A touch is called true if there exists a partition of the rows it
contains into sets A0, A1, ... An such that (i) all the rows contained
within any Ai are of the same stage, Si, with the same non-changing
bells, and (ii) all the rows in A0 are distinct, and (iii) for i>0 all
the Ai are extents on Si bells.

I think it subsumes everything that's legal today, and at the same
time provides a definition applicable to arbitrary mixtures of stages
with with arbitrarily many covering or otherwise non-changing bells.

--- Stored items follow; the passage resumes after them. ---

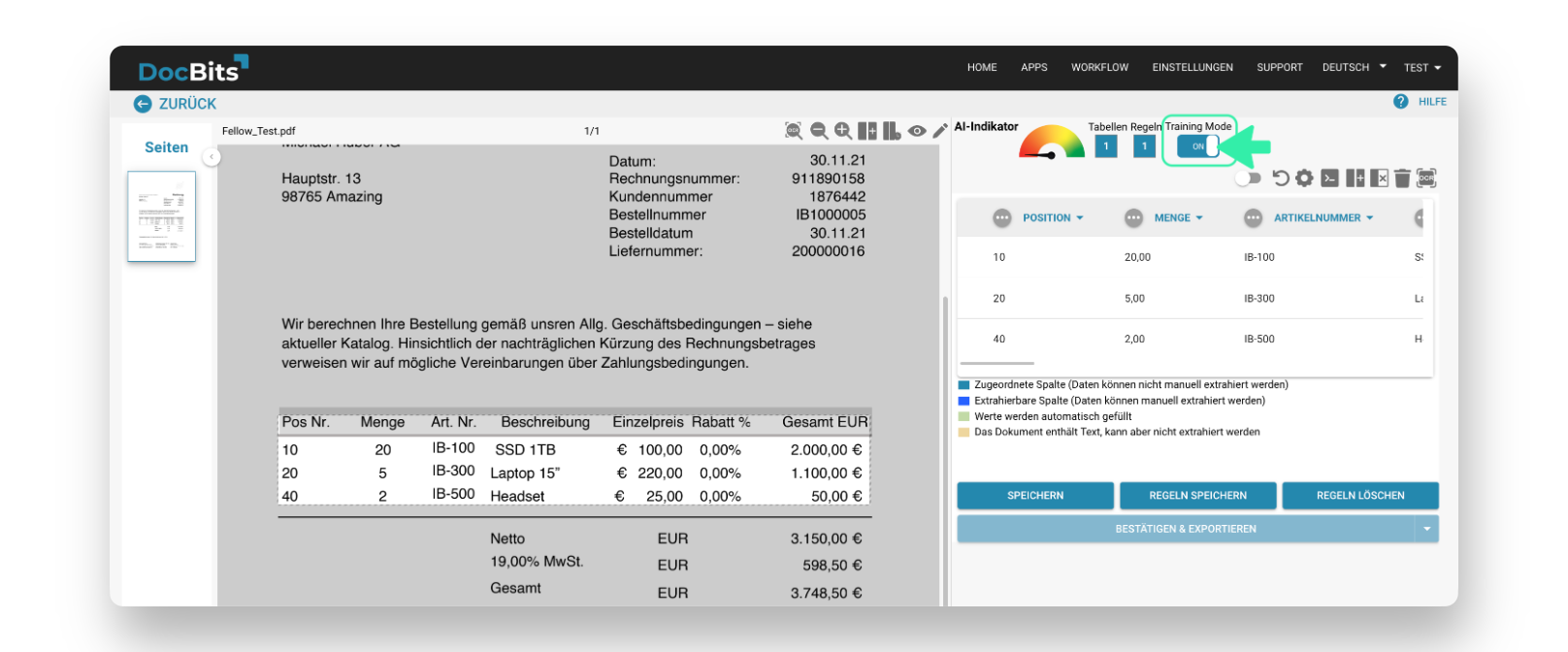Screen dimensions: 1568x652
Task: Open the script terminal icon
Action: tap(1330, 179)
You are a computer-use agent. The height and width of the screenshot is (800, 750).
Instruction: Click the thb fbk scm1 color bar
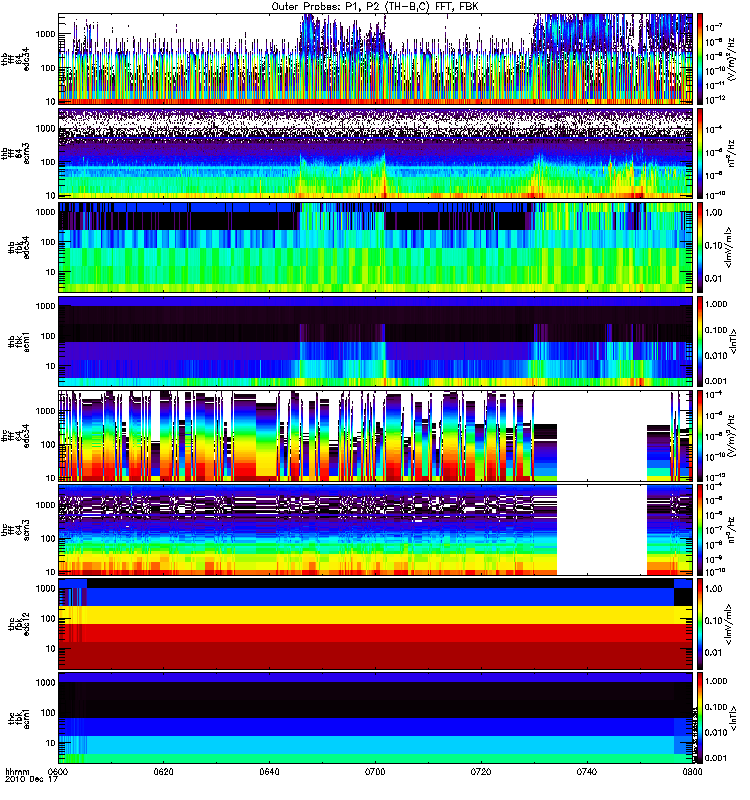(x=700, y=342)
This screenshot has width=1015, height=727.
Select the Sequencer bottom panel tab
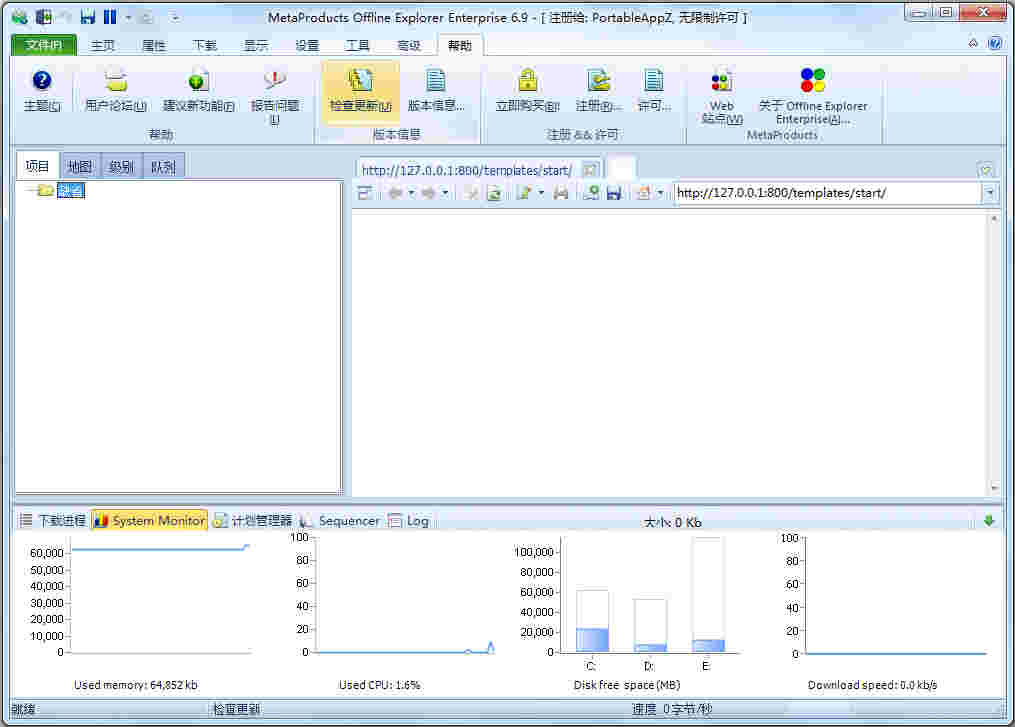pyautogui.click(x=340, y=521)
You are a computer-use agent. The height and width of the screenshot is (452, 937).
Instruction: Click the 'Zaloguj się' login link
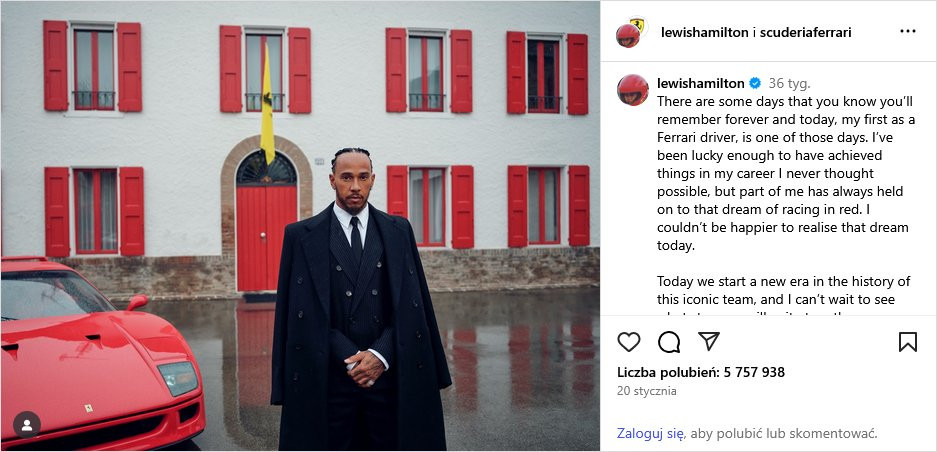pos(651,433)
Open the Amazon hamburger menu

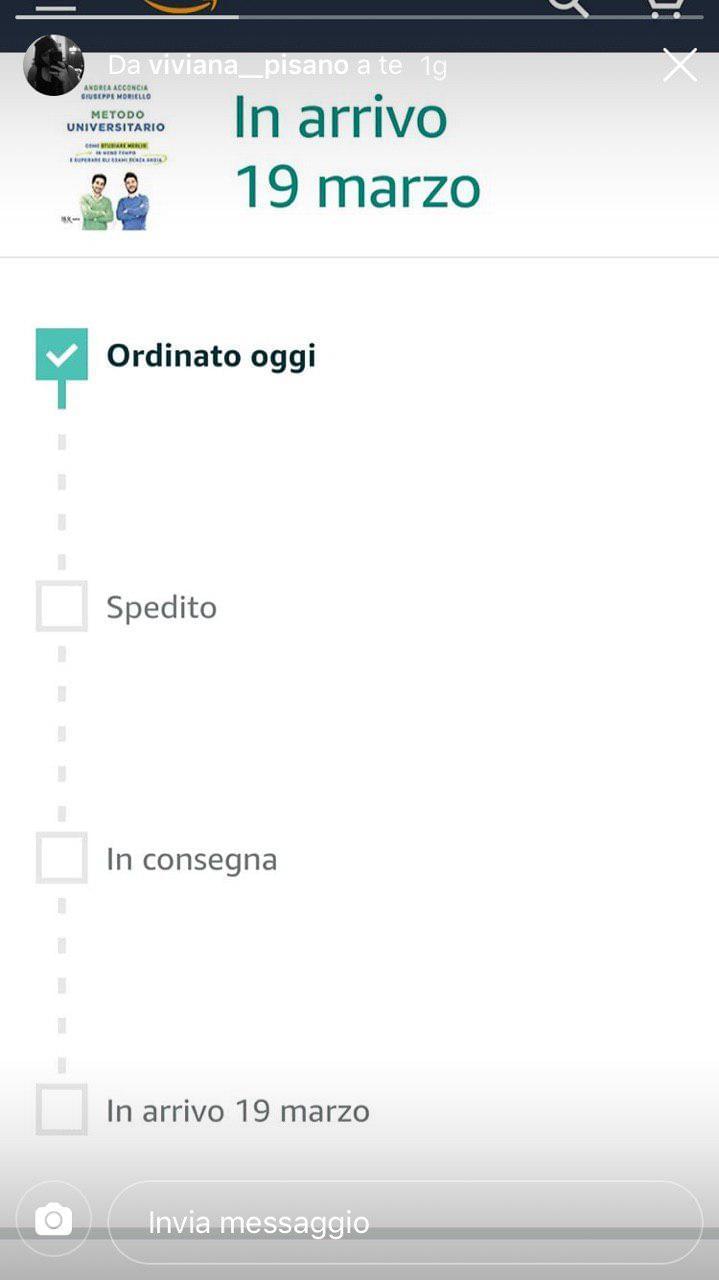(55, 6)
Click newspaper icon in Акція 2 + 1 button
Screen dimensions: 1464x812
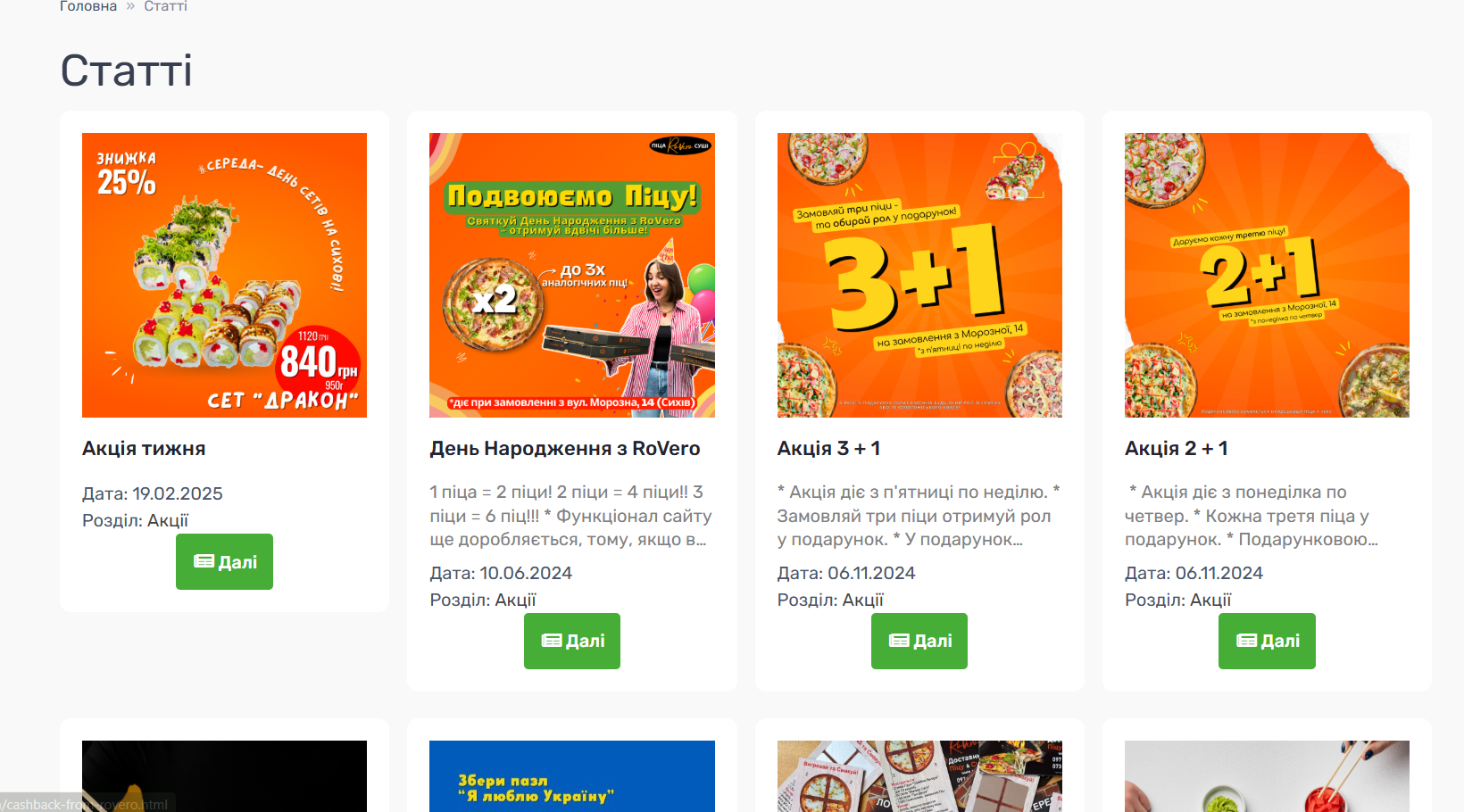[1246, 641]
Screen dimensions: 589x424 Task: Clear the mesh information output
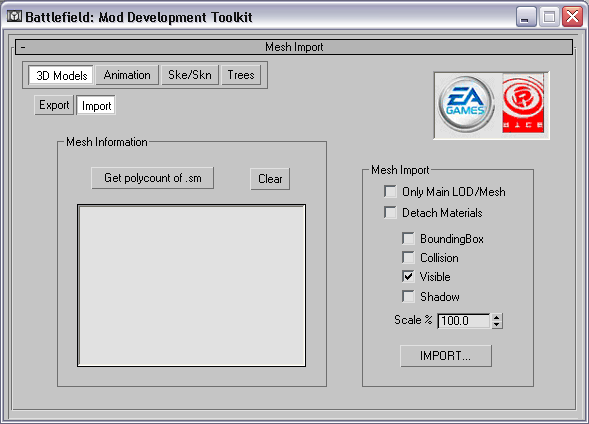pyautogui.click(x=270, y=179)
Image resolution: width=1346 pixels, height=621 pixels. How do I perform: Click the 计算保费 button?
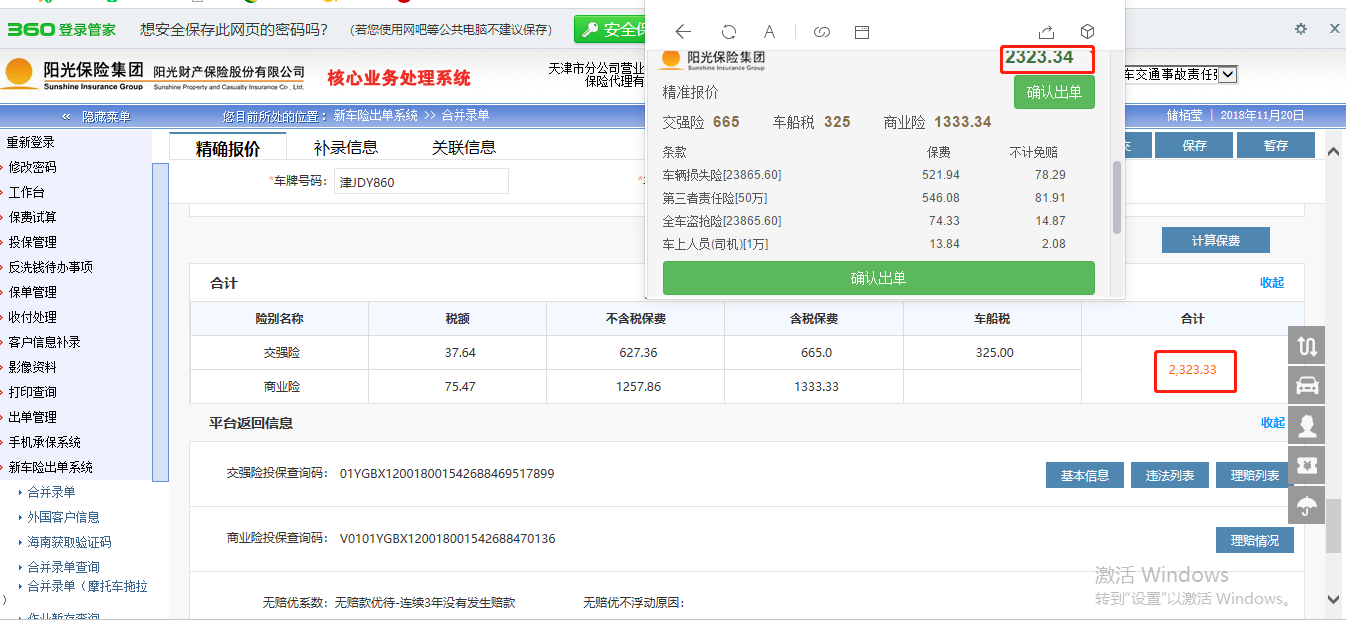click(1215, 241)
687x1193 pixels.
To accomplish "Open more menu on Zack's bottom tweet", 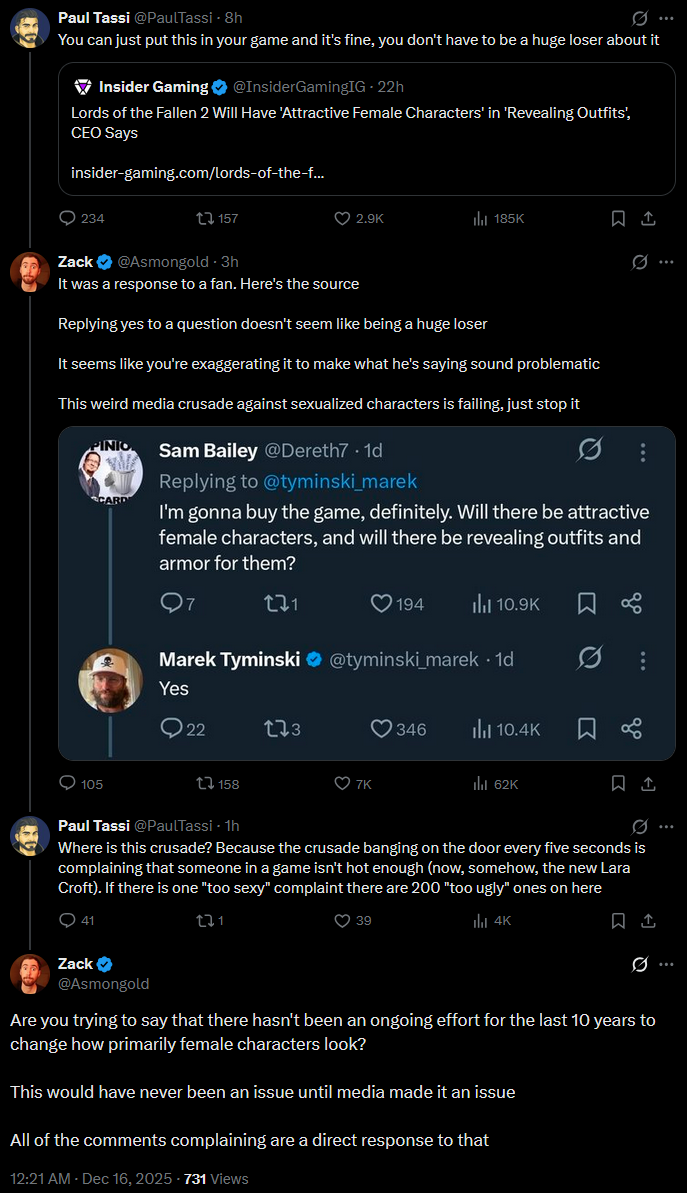I will tap(666, 964).
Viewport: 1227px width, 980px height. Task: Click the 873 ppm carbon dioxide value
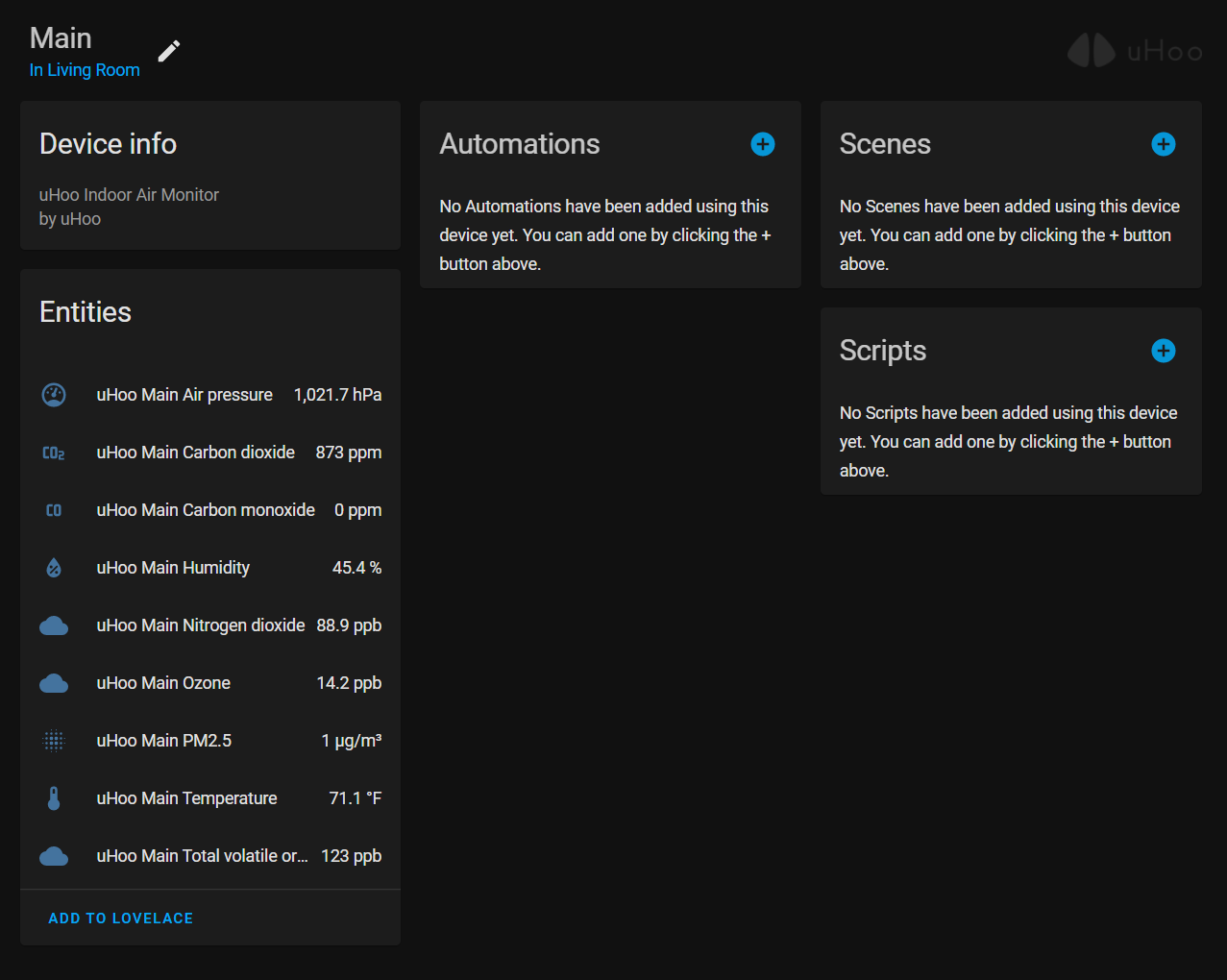(x=348, y=453)
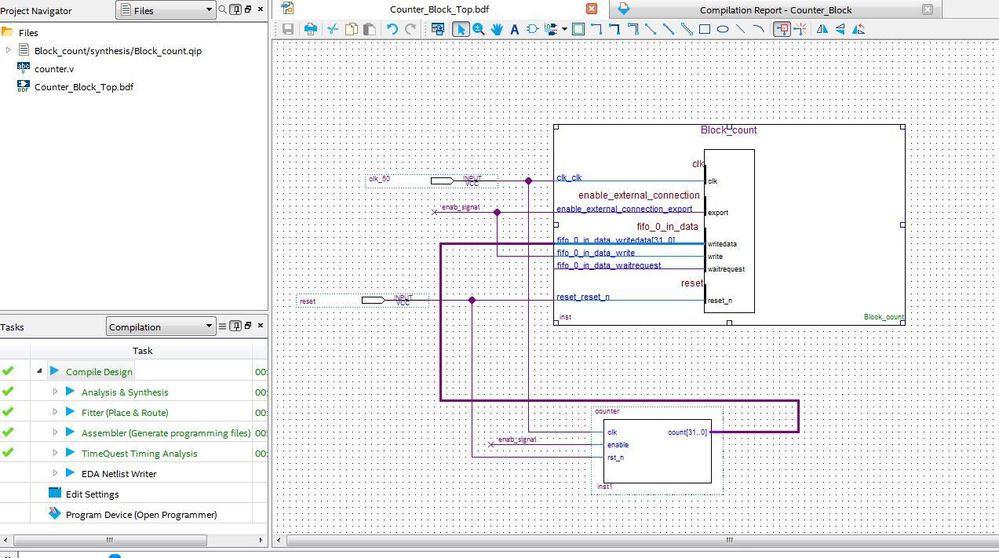Open Program Device (Open Programmer)
The image size is (999, 558).
tap(141, 515)
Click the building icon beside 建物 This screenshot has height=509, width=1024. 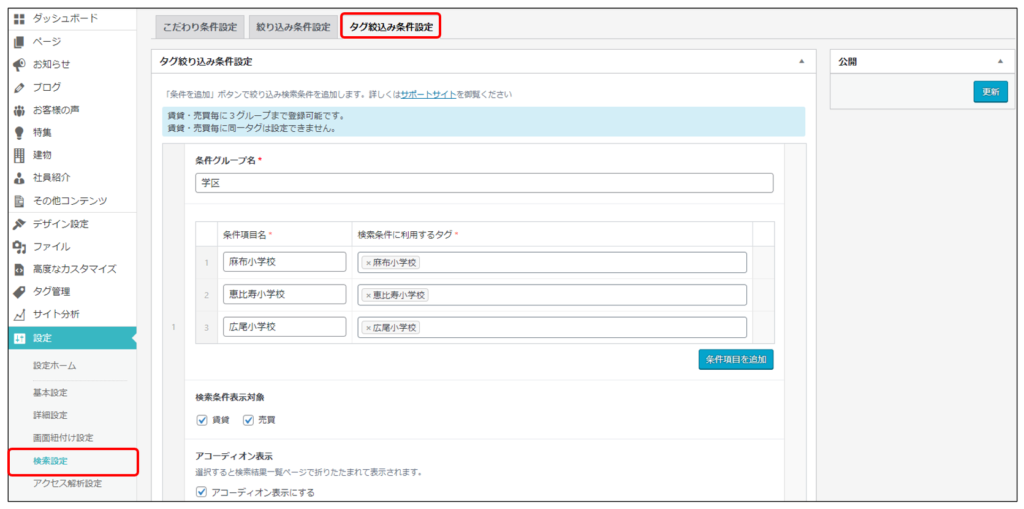click(x=18, y=155)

Is it equivalent to Iain's recursive algorithm? It's similar, but I'm
not convinced it's equivalent.

If it really works and captures an appropriate meaning of "true" it
has the virtues of being succinct, universally applicable, and not
special-case-y.

It has the liability of being non-constructive. There is an obvious,
guaranteed to work algorithm for finite numbers of bells which is all
we really care about, but that obvious algorithm is far from
efficient. On the other hand, I think an efficient algorithm could be
easily devised.

The big liability of its non-constructiveness is that it makes it a
bit obscure for the average ringer to follow (obviously, since I'm not
convinced I follow it correctly myself yet, and am looking for
feedback as to whether I've gone off the deep end!).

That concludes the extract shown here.